**Task goal**
Render the listing from the line containing "The width and height of the screenshot is (394, 295)." up to and including the line containing "Looking at the screenshot, I should 761,572." as a numbered list, omitting blank lines.

**Extracted entries**
— Start —

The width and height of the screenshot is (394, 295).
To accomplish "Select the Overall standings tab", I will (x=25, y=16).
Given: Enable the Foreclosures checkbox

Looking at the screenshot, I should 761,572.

— End —
— Start —

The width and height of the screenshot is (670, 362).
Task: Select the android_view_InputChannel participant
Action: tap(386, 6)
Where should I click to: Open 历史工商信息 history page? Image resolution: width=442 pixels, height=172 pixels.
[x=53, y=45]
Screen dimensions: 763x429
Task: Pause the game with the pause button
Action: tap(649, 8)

— End —

**Expected output**
1. The width and height of the screenshot is (394, 295).
2. To accomplish "Select the Overall standings tab", I will (x=25, y=16).
3. Given: Enable the Foreclosures checkbox
4. Looking at the screenshot, I should 761,572.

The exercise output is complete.